21 Things People Don’t Realize You’re Doing Because You’re Socially Exhausted
Taking care of your kids. Running back and forth between classes and doctor appointments. Working more shifts at work than you’d prefer. Having to get through social situations that trigger your anxiety or depression. Many of us have a lot on our plate, whether it’s managing a chronic illness, your mental health, being a crucial member of someone’s support system, or a mix of the three. There’s a good chance that you may feel socially exhausted sometimes.
What is social exhaustion? This response can vary for a lot of people. We all have different tendencies and habits, so social exhaustion can manifest itself in many different ways. When I’m socially exhausted, I find myself wanting to be more with animals than with humans. They can keep me company and don’t expect me to talk to them. What can be frustrating is when people judge us, or we feel that they are judging us, for things we do when we are socially exhausted.
We asked our community to share one thing that people don’t realize you’re doing because you’re socially exhausted. Hopefully, by talking about the various ways we deal with social exhaustion, we can all support each other better. Let us know in the comments if you can relate to any of these responses and tell us one of your own.

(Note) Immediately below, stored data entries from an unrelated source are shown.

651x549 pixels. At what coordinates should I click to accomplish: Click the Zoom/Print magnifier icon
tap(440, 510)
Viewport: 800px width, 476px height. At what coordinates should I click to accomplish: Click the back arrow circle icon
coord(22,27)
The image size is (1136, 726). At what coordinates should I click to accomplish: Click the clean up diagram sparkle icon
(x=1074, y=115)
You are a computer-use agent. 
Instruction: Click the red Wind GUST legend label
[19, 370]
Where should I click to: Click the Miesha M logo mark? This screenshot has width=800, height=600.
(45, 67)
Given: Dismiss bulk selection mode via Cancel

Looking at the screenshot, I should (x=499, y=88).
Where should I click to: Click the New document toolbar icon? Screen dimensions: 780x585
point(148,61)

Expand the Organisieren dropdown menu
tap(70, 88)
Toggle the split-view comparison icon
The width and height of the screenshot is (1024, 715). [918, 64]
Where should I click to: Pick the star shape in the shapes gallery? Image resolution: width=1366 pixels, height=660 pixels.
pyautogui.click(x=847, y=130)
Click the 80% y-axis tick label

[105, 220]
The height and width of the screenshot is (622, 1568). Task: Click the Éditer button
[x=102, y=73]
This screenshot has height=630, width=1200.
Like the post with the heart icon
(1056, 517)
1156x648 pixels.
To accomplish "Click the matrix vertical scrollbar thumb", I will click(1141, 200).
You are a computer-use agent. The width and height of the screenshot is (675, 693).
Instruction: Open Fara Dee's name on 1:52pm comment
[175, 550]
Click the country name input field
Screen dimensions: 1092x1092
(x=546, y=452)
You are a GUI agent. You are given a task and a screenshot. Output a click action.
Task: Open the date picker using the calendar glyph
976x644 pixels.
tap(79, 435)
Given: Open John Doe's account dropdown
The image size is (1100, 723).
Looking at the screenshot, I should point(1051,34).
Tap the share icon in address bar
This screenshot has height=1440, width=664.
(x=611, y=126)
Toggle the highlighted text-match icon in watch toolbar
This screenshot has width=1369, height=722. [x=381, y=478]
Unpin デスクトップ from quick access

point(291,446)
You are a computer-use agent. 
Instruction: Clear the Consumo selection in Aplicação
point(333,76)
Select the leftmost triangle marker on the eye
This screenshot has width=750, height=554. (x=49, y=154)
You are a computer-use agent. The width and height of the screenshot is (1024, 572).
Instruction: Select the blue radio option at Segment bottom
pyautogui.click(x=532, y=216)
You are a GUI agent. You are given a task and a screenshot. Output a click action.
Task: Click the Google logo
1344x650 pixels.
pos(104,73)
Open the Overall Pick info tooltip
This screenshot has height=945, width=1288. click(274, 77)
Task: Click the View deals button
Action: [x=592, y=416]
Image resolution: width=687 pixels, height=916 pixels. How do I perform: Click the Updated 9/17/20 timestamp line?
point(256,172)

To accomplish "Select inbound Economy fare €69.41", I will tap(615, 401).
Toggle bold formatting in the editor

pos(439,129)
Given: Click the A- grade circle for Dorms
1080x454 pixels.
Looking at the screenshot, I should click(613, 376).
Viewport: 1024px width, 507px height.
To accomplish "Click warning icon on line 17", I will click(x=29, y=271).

Here are some of the responses our community shared:
- “I avoid going out at night. Not because I don’t like it, but because I don’t have any energy left from my day. Being out and talking with people requires too much energy and spoons.” — Vanessa M.
- “I quietly listen to the conversations instead of joining in.” — Elaine L.
- “If I can’t get away, I just shut down. Emotionally and physically. I zone out and all I can think about is the noise of people talking and how bad I want to get away. I instantly get freezing cold, and exhausted to the point that I’ll start dozing off. There is nothing I can do to prevent it, or stop it once it has started. When I’m done, I’m done.” — Brittany K.
- “When I’m socially exhausted, I’ll stop answering private messages. I’m not being rude. I’ve just reached my ‘people limit’ for the day.” — Cathy C.
- “I leave a group or a party for a few minutes to rest.” — Elisha D.
- “I pretty much shut everything and everyone off. I don’t talk to anyone, leave the house or answer the phone. The one thing that throws everyone off is I won’t let people come over uninvited.” — Sara F.
- “I get annoyed and snappy. Over the littlest things. People don’t understand why I can laugh at something and then find the same thing irritating. So I isolate.” — Sandra G.
- “I act like an overtired toddler. Sometimes, I just need a nap!” — Emma H.
- “I tune people out and put my earbuds in. I listen to music.” — Kathy Z.
- “I make up excuses to go home, the most popular one is I have a doctor’s appointment, as well as I’ve got work early in the morning, and I need to get a good night’s sleep.” — Charlette H.
- “I zone out. People think I’m ditzy or the brain fog has kicked in, but, honestly, I’ve tuned out. My brain can’t take it anymore. I get quiet. Slink off to a corner and just sit and watch everyone else. This usually lasts until I leave the party.” — Brandi W.
- “I stare blankly at someone and just can’t formulate a response beyond a grunt. I’m hearing you, I’m registering it, slowly, but I’m just too tired to produce words.” — Gabrielle M.
- “I’ll start arguments, so I have an excuse to leave. I live in the south and leaving abruptly is really hard because people love to talk for ages so when I can’t take anymore I tend to lash out — I usually notice halfway through why I’m picking a fight. Ironically it’s even more exhausting as I later have to apologize.” — Sarah L.
- “I often feel very faint, I inwardly fight to stay focused and not blackout. I am always so embarrassed when I faint.” — Lucy O.
- “I hide my physical health problems. It takes a lot for me to be honest and vulnerable with people, and my illness is so severe that a lot of people don’t believe me when I’m fully honest about my limits.” — Jillian S.
- “When I’ve become socially exhausted, I’ve caught myself walking away from others in the middle of them speaking to me. On the occasion I’ve caught myself, I realized my brain no longer comprehended we were in a conversation and they were speaking to me.” — Ginny P.
- “I lie about having other plans, so I don’t have to deal with social interactions for too long, or at all if I can help it.” — Hope G.
- “I’ll just stop talking. It does not matter if you are staring me right in the eyes, and we are having a full blown conversation. You can ask me a direct question, and I will just stare at you and walk away. I physically and mentally do not have the ability to form words.” — Moon C.
- “I start ignoring texts and messages, to the point where I won’t even remember that I received them.” — Sarah L.
- “When I’m at someone’s birthday or something, which is rare because most of the time I choose not to go, and I get too much input or it’s too busy, I try to get into my own world and play a game on my cellphone or something. People who don’t know me may think I’m antisocial but it’s a way to protect myself.” — Lenthe S.
- “I usually get so tired when I’m out somewhere that I feel like I can’t support my head anymore. I begin to hold my head up with both hands. Sometimes I even begin to get a headache because outside stimulation is overwhelming after a few hours, so I start rubbing my forehead.” — Lisa G.